### Task statement
Return only the line that contains "How do I perform: Click" and each line after it, through the last line of the data below, copied exactly.

[Records from a data collection]
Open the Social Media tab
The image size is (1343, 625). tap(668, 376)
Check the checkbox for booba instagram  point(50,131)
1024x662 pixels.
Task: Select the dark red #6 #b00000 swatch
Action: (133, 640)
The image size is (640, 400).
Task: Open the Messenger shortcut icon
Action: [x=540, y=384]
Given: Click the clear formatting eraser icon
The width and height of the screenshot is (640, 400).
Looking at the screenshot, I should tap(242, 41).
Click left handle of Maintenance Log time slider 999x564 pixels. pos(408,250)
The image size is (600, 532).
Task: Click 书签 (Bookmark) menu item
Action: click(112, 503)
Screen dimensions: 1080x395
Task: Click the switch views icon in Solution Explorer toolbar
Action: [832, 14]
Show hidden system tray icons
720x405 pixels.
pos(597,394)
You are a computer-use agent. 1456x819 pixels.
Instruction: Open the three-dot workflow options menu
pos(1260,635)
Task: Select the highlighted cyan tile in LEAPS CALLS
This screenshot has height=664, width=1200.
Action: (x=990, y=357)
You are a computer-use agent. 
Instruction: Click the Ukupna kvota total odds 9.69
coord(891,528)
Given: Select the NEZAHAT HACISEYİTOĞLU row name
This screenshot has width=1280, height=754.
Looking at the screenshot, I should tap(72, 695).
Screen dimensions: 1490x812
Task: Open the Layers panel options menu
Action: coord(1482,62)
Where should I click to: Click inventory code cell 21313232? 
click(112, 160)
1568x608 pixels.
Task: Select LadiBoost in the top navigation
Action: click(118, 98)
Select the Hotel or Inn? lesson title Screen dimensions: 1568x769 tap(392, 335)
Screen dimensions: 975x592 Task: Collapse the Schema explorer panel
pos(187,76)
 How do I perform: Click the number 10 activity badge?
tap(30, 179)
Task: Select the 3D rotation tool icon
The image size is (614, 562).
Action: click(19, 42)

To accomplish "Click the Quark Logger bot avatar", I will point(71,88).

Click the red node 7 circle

### Finished task
 How do I perform: Click the number 10 activity badge?
tap(30, 179)
Task: Select the 3D rotation tool icon
The image size is (614, 562).
Action: click(19, 42)

To accomplish "Click the Quark Logger bot avatar", I will point(71,88).

Click the red node 7 circle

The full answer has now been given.